We made eye contact. She looked mainly cross, but not completely. It seemed appropriate as I was mainly amused, but not completely.
“It is sort of funny I’m afraid. But if it’s any consolation, you look like your posture is incredible. You don’t look like you’ve got a trapped nerve in your neck at all.”
“Really?” said Gemma, brightening considerably.
”No. If anything, you look like your hair weighs a ton.”
Later on, no better, Gemma went to see the onsite beauty therapist who had offered to try and sort her out with a massage. I joined her, because the kitchen was en route and my tea was cold. Earlier in the week I had told Clare that my tea was colder than a necrophiliac’s girlfriend, a simile which would have been remarkably effective if I hadn’t had to explain what a necrophiliac was. “How do you know these things?” Clare had asked me incredulously, which was even more effective as I couldn’t begin to explain that.

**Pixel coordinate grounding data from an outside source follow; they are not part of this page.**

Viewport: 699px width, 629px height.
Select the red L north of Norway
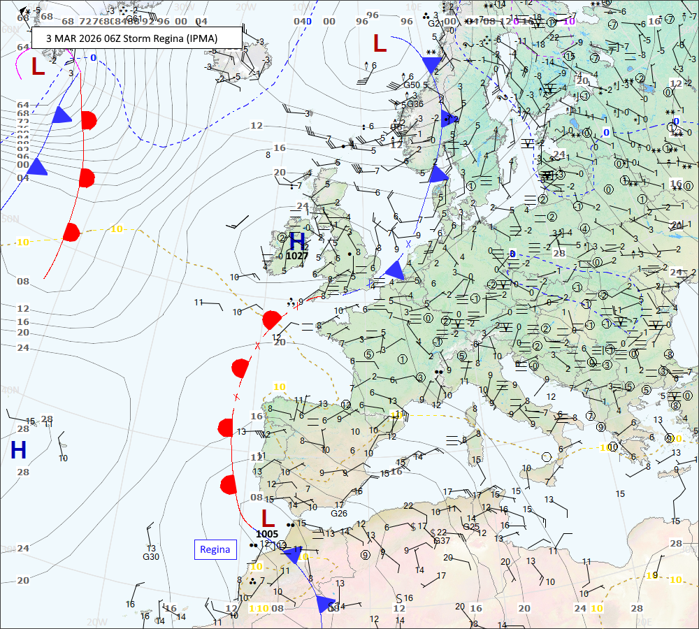coord(380,44)
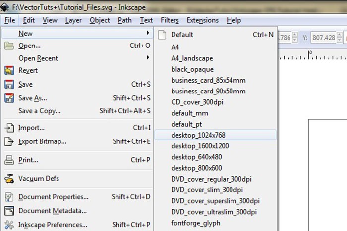Choose the desktop_1024x768 template
This screenshot has width=347, height=231.
coord(198,135)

”Stop staring at me.” said Gemma. She has a tone of voice she uses at times like this which I like to call her evil voice. It’s the tone which suggests that she expects complete obedience, tempered with a smidgeon of disbelief that she has to give the order at all.
“I can’t help it, it’s just that I’ve never seen anybody walking quite like this before.”
“That doesn’t mean you have to walk behind me, it’s just creepy.”
“Sorry Gemma.” We got to the door and I pushed it open for her. She had the sort of bearing that made you want to hold doors open, or possibly throw a cape on a puddle. Gemma and Clare had gone to the pub for lunch without me, and I imagined the lunchtime drinkers of Bracknell had probably never seen anything quite like it. They probably thought she was a visiting duchess or something. There was a moment of eye contact again, and I realised that I didn’t know Gemma quite well enough to figure out whether she had lost patience with me, and I probably never would.
“Have you ever had a trapped nerve in your neck?”
“No, I haven’t.”
“Well, I can’t wait until you do. And when you do, I want to be there, and I’m going to rip the piss out of you about it.”
“That’s not very nice, Gemma. But do you know what really hurts? You’re insulting me like that and you can’t even bear to look at me while you’re doing it. That’s cold.”
”Get lost.” said the back of Gemma’s head, floating off into the distance, perfectly level. I didn’t need to see her face to judge her expression, but I was still relieved that I couldn’t.